What the task asks
Write out again, exactly, the lines below starting at the one with "Open the GRUB2 for EFI dropdown" and ending at the one with "Image resolution: width=952".

------------------------

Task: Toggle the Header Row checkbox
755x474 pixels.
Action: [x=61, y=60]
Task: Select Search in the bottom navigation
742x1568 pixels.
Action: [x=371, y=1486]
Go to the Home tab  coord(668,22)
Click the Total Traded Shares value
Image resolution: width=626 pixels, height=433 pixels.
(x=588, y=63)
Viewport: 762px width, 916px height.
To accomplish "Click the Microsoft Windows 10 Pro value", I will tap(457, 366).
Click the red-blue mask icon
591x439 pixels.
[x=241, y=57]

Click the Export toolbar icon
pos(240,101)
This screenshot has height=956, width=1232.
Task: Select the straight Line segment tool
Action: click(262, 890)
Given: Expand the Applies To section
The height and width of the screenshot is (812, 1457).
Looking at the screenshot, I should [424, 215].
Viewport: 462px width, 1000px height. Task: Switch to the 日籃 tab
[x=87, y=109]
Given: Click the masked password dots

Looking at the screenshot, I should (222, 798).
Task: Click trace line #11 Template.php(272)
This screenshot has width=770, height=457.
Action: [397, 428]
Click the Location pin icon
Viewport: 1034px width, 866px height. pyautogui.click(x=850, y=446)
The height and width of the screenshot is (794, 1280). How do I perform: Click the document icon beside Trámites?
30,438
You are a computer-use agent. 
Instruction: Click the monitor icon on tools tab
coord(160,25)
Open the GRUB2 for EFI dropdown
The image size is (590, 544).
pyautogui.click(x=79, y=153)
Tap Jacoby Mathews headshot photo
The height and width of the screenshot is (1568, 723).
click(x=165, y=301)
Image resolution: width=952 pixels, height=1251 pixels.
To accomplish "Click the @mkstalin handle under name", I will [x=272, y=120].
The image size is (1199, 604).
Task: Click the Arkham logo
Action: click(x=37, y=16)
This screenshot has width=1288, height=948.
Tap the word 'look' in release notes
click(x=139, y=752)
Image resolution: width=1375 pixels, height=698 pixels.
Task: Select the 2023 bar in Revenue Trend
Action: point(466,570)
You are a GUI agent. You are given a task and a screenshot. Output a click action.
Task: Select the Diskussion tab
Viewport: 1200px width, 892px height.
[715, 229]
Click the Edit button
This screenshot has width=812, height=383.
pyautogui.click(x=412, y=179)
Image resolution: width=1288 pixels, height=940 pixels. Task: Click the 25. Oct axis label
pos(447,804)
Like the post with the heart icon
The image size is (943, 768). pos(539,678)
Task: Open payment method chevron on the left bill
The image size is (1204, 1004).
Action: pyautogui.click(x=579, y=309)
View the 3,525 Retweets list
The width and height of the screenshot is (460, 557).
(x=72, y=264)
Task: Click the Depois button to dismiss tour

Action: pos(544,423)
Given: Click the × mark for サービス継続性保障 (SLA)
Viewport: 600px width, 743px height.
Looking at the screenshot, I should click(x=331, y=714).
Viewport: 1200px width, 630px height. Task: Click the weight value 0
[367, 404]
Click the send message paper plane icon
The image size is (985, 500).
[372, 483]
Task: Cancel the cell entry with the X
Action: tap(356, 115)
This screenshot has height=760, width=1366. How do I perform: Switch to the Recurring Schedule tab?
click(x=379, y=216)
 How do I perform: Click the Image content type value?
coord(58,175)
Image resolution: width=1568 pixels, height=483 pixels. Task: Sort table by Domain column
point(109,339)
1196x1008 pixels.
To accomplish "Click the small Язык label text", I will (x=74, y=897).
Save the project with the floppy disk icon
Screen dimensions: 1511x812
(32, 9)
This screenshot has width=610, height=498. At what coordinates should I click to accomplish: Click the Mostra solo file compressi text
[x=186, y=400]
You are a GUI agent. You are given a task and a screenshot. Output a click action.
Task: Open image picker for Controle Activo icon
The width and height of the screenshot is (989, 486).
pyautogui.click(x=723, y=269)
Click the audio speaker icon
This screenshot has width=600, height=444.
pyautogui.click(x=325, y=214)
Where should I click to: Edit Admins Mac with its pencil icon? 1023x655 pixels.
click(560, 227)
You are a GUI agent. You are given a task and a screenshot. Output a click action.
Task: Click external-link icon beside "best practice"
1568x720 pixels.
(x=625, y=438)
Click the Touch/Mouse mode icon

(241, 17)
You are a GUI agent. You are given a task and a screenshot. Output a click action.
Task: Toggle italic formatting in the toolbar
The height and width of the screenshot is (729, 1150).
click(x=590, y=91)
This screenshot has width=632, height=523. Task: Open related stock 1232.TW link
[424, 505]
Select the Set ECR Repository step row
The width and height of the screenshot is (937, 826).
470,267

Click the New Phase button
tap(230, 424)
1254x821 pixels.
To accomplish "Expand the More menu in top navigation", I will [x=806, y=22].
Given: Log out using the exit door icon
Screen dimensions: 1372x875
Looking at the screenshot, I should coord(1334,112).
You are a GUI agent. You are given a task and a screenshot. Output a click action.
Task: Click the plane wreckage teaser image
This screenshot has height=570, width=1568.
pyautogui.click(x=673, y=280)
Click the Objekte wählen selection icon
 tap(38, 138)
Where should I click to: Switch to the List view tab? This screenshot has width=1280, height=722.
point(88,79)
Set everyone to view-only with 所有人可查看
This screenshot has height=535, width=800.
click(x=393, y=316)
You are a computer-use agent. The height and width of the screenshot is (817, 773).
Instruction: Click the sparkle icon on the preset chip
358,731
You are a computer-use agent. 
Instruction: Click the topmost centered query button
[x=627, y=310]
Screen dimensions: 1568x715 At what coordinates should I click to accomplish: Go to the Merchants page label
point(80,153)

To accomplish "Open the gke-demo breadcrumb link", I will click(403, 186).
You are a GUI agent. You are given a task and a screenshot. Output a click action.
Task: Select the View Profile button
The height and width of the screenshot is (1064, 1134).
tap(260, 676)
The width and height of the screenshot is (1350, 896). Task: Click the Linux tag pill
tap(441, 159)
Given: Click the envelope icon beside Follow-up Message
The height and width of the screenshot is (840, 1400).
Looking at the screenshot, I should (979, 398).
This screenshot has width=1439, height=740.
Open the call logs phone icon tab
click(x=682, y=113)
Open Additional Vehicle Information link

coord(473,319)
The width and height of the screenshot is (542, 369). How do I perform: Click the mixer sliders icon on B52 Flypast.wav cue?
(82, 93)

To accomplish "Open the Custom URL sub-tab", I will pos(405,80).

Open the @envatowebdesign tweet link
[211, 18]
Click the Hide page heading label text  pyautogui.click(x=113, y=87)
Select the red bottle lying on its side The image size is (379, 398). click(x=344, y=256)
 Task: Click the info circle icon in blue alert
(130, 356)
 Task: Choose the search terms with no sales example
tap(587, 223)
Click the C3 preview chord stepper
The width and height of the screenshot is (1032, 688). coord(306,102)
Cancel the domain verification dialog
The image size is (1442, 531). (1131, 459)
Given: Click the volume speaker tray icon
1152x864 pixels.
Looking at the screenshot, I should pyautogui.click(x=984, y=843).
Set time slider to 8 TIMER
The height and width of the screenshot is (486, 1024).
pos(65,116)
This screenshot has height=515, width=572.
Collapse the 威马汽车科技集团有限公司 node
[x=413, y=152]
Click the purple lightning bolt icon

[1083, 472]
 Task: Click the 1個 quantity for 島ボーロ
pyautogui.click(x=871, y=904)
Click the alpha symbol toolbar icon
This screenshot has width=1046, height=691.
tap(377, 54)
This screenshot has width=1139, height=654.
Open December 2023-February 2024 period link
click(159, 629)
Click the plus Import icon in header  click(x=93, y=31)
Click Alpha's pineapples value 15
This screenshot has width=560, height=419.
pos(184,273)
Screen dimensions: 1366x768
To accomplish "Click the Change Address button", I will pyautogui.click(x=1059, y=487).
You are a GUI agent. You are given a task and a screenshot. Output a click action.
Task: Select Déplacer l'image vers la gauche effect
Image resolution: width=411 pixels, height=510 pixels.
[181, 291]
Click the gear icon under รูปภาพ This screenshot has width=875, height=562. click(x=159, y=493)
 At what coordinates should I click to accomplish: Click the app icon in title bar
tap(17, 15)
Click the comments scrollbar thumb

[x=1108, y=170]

------------------------

Exercise output
Open the GRUB2 for EFI dropdown
The image size is (590, 544).
pyautogui.click(x=79, y=153)
Tap Jacoby Mathews headshot photo
The height and width of the screenshot is (1568, 723).
click(x=165, y=301)
Image resolution: width=952 pixels, height=1251 pixels.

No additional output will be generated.